======== TEXT FOR ANALYSIS

Wednesday, December 02, 2015

ChiCloning?

by JASmius



In the words of....well, pretty much every Star Wars character at one time or another....



Technology advanced enough to replicate humans exists at the world's biggest cloning factory in [Red] China, says the scientist behind it, and he is only holding off on reproducing people for fear of the public reaction.

First, they have a cloning factory?  Well, gee, there's nothing terrifying about that, now is there?

Second, Mr. Xu isn't concerned about "public reaction," he's concerned about the ChiComm government's reaction - this is Red China we're talking about, after all.  But I can't see why Beijing wouldn't be all in on the idea of cloning whole armies of supersoldiers (al a Star Wars Episode II), and mass-producing legions of super-plague weapons, and heaven knows what else with this technology.  Plus it would formally amputate "species propagation" from human social interaction - i.e. destroy the family unit as the building block of human civilization by rendering it obsolete - and "fundamentally transform" human beings into "products," "commodities," and in essence, "inventory" of the state.

And don't think it wouldn't quickly find its way to this country as well.

But there are other, more frightening possibilities:

Boyalife Group and its partners are building the giant plant in the northern Chinese port of Tianjin, where it is due to go into production within the next seven months and aims for an output of one million cloned cows a year by 2020, reported news agency AFP.

But cattle are only the beginning of chief executive Xu Xiaochun's ambitions.

In the factory pipeline are also thoroughbred racehorses, as well as pet and police dogs, specialized in searching and sniffing.

Boyalife is already working with its South Korean partner Sooam and the Chinese Academy of Sciences to improve primate cloning capacity to create better test animals for disease research.

And it is a short biological step from monkeys to humans – potentially raising a host of moral and ethical controversies.

"The technology is already there," Xu said. "If this is allowed, I don't think there are other companies better than Boyalife that make better technology."

The firm does not currently engage in human cloning activities, Xu said, adding that it has to be "self-restrained" because of possible adverse reaction.

But social values can change, he pointed out, citing changing views of homosexuality and suggesting that in time humans could have more choices about their own reproduction.

"Unfortunately, currently, the only way to have a child is to have it be half its mum, half its dad," he said.

"Maybe in the future you have three choices instead of one," he went on. "You either have fifty-fifty, or you have a choice of having the genetics 100% from Daddy or 100% from Mummy. This is only a choice."

And what of the possibility of the horrible mistake that is the catalyst of many a scifi tale of apocalypse in novels, television, and movies?  True, most of them these days are pretexts for boring zombie flicks, but, well, there are reasons for moral and ethical concerns and safeguards, after all.  Accidental lethal pathogen releases or a genetic combination that creates a monster or monsters are only two of the possibilities.  But, closing the circle, what of the social consequences of essentially manufacturing people (Space: Above & Beyond)?  Would they be full-fledged people?  Might they not be liable to become, without saying so, a potential slave race, especially in a country like Red China?  Would they have souls?  And what if they all turned out to be severely impaired or handicapped?  Essentially beings creating for nothing but suffering and premature death?  What gives us the right to play God when we don't have anywhere near the knowledge or wisdom?

The self-evident compromise is to draw the line at cloning animals - that far, no further.  But one has to wonder, given base human nature, whether that line could ever be impregnable, which is why the technology itself has to be considered both suspect and dangerous.

 But that genie is out of the proverbial  bottle.  I would be astonished if the ChiComms haven't already been experimenting with human cloning.  Perhaps to produce doppelgangers for espionage infiltration purposes?  Remember what Bolivar Trask said about Mystique to President Nixon in X-Men V: Days Of Future Past.

As history teaches, once Pandora's Box has been opened, it can never be closed again.  And we will all reap the resulting whirlwind.

================
======== DATA TO EXAMINE

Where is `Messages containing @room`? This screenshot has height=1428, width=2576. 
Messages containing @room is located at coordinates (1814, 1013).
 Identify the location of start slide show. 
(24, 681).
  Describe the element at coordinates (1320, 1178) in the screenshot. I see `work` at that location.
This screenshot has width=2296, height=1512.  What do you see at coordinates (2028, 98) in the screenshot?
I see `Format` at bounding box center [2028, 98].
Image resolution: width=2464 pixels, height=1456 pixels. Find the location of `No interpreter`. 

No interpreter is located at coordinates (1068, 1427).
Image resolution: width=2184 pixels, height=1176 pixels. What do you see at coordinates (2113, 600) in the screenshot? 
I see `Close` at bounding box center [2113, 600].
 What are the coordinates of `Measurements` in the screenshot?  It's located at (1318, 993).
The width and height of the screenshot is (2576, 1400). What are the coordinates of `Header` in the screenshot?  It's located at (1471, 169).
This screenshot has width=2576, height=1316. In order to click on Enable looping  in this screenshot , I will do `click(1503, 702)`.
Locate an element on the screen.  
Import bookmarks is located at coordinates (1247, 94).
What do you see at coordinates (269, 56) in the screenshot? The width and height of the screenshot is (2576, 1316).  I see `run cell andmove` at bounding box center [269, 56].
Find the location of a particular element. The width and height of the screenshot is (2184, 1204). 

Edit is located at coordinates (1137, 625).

================

INSTRUCTIONS TO FOLLOW: In the post on cloning in China, what annual output of cloned cows is the Boyalife plant aiming for by 2020?

RESULT FOR THIS EXERCISE: One million cloned cows a year.